It was a cold ride yesterday morning, -16C, but no wind so it was quite easy to be comfortable. So much so that I figured I'd stop and take a few pictures of nothing too exciting. On the ride home for lunch, the light snow had some very gentle ruts in it and made the bike zig-zag all over the place. I opted to drive my truck back to work and swung by the bike recycle rack by my work. I took two more bikes yesterday and there are two more tempting me.
The sky is kind of grey and flat for the last several days, but the great thing is that @6:00pm, even with he overcast skies, it's light out!! I love riding home when it's not dark. I ride to work early enough that there isn't much traffic, and morning drivers seem to be a bit more cautious than when they are returning in the evening after a hard day in the office and a miserable ride home stuffed into a car. Evenings seem to be death race 2000 where everyone is just trying to get home as fast as possible. It's nice when they can see you clearly from a distance rather than catching a glimpse of my blinkers as they're 10 feet from my rear tire.

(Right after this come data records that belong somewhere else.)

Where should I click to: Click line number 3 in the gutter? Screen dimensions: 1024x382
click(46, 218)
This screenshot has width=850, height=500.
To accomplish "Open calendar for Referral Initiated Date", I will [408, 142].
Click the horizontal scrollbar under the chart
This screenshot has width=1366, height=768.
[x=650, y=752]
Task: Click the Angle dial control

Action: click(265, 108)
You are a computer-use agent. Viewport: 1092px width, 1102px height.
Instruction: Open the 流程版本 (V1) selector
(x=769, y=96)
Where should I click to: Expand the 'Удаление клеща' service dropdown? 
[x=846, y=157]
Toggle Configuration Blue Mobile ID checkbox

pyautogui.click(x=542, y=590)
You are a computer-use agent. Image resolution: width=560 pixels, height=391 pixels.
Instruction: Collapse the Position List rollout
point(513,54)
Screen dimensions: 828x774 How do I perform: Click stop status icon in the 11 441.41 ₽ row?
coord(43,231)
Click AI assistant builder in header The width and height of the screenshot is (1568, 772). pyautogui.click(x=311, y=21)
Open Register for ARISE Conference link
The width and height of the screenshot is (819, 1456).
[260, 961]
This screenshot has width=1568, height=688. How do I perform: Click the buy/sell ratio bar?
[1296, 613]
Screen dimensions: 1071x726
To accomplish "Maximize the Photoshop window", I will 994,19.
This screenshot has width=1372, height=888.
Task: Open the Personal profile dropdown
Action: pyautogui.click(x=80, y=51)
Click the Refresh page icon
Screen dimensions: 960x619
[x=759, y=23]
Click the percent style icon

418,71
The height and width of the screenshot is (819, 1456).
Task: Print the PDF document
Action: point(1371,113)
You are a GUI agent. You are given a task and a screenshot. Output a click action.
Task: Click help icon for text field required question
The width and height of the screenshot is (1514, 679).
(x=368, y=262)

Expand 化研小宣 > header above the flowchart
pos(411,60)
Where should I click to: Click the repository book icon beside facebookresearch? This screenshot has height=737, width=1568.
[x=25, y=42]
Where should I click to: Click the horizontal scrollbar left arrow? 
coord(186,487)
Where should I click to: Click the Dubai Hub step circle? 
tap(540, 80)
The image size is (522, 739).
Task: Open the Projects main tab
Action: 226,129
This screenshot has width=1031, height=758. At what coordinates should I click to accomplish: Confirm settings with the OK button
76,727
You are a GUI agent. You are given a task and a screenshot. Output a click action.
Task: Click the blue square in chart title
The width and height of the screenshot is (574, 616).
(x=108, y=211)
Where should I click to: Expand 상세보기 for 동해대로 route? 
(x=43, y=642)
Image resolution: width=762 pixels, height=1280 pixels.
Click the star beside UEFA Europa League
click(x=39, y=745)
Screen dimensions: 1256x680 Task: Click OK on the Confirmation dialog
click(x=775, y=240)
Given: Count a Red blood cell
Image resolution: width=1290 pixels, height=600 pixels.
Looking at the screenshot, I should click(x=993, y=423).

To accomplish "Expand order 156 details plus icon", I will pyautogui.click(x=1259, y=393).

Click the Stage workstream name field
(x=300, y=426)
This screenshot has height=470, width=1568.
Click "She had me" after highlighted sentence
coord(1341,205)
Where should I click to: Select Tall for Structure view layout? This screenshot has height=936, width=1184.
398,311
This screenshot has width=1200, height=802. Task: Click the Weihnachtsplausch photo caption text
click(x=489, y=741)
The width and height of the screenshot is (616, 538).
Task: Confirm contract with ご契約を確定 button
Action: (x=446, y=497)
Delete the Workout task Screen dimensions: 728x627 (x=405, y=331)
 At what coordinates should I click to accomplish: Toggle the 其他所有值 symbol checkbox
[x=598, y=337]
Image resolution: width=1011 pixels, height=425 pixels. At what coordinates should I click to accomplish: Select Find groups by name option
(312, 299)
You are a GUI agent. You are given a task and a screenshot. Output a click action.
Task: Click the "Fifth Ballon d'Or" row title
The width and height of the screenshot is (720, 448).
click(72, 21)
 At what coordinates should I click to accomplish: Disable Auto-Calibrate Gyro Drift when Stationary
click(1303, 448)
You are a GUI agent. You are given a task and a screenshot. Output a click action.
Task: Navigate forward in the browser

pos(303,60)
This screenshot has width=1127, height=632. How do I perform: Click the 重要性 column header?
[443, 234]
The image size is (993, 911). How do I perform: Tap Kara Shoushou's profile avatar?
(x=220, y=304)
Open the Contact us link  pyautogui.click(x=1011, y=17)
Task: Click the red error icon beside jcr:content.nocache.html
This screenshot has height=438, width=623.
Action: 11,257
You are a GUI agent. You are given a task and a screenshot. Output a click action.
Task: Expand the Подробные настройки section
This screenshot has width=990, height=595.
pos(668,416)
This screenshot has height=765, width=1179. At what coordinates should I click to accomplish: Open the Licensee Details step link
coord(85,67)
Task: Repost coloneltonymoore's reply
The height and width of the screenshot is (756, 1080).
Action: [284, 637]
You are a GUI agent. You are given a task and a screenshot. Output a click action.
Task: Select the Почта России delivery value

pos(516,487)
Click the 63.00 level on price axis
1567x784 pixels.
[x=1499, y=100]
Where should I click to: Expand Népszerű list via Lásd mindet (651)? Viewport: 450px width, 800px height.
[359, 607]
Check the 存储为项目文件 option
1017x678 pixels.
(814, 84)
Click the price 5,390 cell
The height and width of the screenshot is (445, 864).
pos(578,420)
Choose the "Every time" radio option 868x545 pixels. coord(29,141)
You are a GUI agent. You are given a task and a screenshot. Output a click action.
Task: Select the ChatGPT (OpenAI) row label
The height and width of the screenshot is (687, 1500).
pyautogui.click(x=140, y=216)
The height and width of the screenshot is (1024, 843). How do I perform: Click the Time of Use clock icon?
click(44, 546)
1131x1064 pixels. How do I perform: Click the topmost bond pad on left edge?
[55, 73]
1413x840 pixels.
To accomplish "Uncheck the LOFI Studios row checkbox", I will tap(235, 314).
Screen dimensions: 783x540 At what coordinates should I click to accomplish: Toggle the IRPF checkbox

All that being said, the drivers in Strathmore have been more than courteous to me lately. With the fresh snow, I've been opting to ride right in the car tracks in the lane and not on the shoulder. To my surprise, they have all given me more than enough room and most have pulled completely into the opposite lane and passed my slowly. Thank you Strathmore. It's much appreciated. I also think that people are getting used to seeing me on my bike, on those roads, at those times, which definitely helps. That's the beauty of more people riding bikes! The more people are on their bikes, the more the cars are used to it and anticipate it, making it much safer for all. In the summer I'll often see another cyclist or two riding to work, but in the winter, I've never ever seen anyone else spinning around town.
I also think that it helps having a bit of experience riding bicycles in traffic. It was the same thing when I first started riding motorcycles. (I've sold most of my motor bikes but still have two and still really dig them) It takes about a year to get truly used to driving in a manner that naturally assumes you're invisible and automatically adjusting your speed, lane position and constantly be looking for bail-out routes for every time you see a car on the rode. It's just the way it is, you can't change it, you can fight it, but if you loose, you really loose.
I used to run in a manner that enforced the fact that I'm a pedestrian and all cars have to yield to me. It was all fine and dandy until last year on the first day of training for my 3rd Marathon. I was crossing an intersection in the cross walk @ 5:30 in the morning and an oncoming truck had a stop sign. I figured that he would try to casually blow through it while only slowing down a little, and I was going to make him stop!! Only problem, he didn't see me at all and whack!! I was hit by a Ford 3/4 ton 4X4 truck. RIG PIG!!!
By God's grace I was completely unscathed, even through it threw me over 10feet and crack the plastic grill of his truck, I somehow landed on both feet. Adrenaline took over and I tried yanking him out of his truck and told him that I took the first hit, now he's taking the second whether he likes it or not. He took off and I filed a police report. Nothing came of it, but for his sake I hope I never see him again. Serenity now.......
The point is, that while I was completely right, I could have paid the ultimate price for being right. Being dead right isn't worth it. You can't change the way that people drive, you can't change the fact that people think they own the road and the most important thing is getting through the intersection first but you can change the way that you interact with the vehicles around you. Knowing that cars can and will be erratic and ignorant at times, lets you know how you need to adjust your riding style and mind set to ensure that biking is all fun and no danger. Biking is safe, if the rider is safe.